One big shift is that, in both of my classes this semester, I’m bringing ChatGPT into the class discussions.  I also developed an assignment for the students asking them to use ChatGPT. It’s a little experimental, so we’ll see how it goes. I’ve also transitioned some of my classes to use in-class midterms instead of short-essay assignments; now I’m trying to transition my other classes as well, the ones that I’ve never had in-class midterms in.

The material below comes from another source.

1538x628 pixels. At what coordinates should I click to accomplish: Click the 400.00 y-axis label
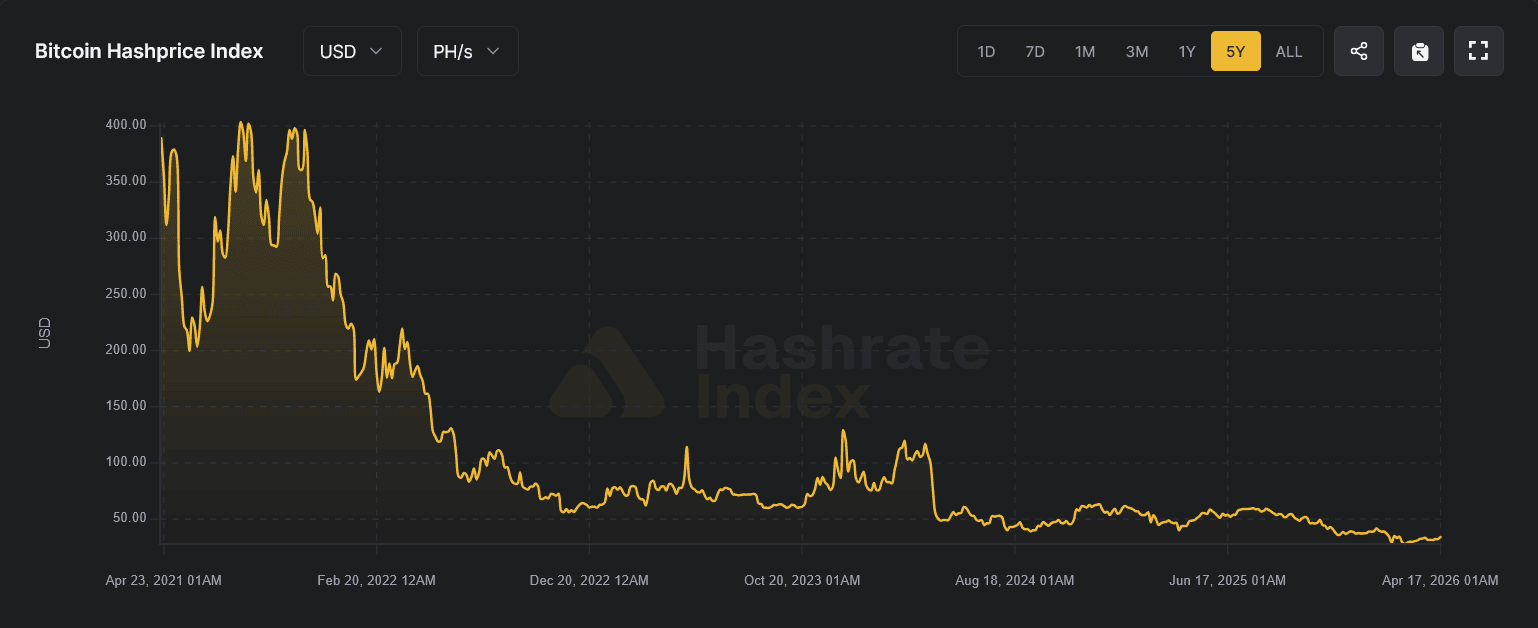click(126, 125)
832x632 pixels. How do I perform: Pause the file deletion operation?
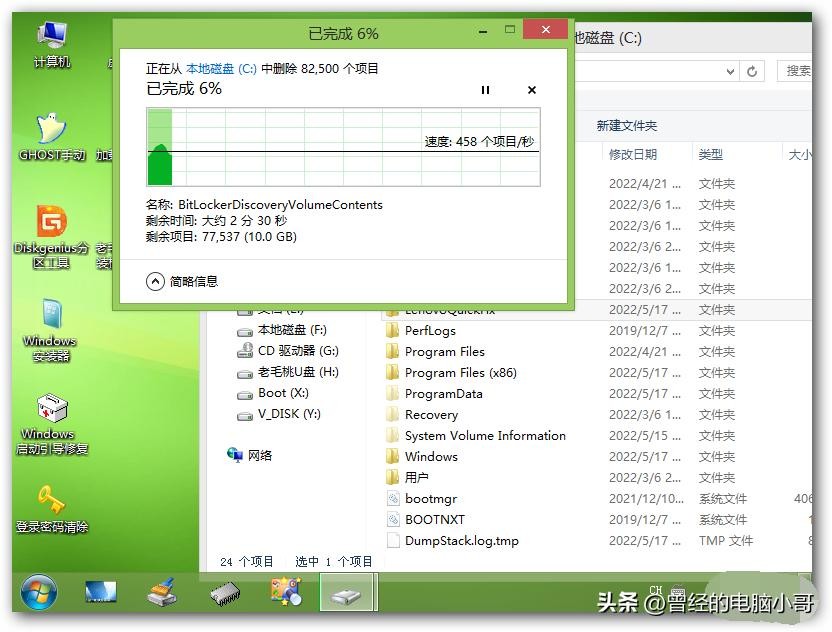pyautogui.click(x=486, y=90)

And I will say, I have colleagues who I know have made similar decisions to do more in-class work, and then you just don’t even have to worry about things like ChatGPT.


Robert Howell

Robert J. Howell 
Chair, Department of Philosophy 
School of Humanities

When your history teacher asks you to write a paper about the origins of the Civil War, if you just have ChatGPT write it, you’re obviously misrepresenting something, but you’re also failing to do something: You’re failing to recognize what happens when a group of people have a certain set of beliefs and won’t let go of them, how hate can lead to fear, and how fear can lead to mass death. By writing a paper, you’re going to have to take all these bits of evidence into account, weigh them and figure out how to  articulate them correctly. That’s a  process of character building. Your  history teachers want you to write a  paper because of what you undergo when you’re writing that paper. To the degree that we defer to ChatGPT in order to have this done for us, we’re actually forgoing a major part of our character formation.


Rodrigo Ferreira

Rodrigo Ferreira 
Computer Science
George R. Brown School of Engineering

I teach ethics in computer science. I tell [my students], these tools, generative AI, are there and they’re always available for you, and you can always use them. And there will be no way that I will know if you’re using them to bypass an assignment or to submit something that isn’t really your own. And I have no interest in chasing down whether or not this text that you submitted, you wrote or not, or of making any accusations in that regard. I’m offering you a chance here to use this time and this space to learn about things that you care about, and to commit yourself to learning about the social and ethical impacts of these technologies, rather than just blindly using them to meet whatever is the next immediate objective in your academic or professional career.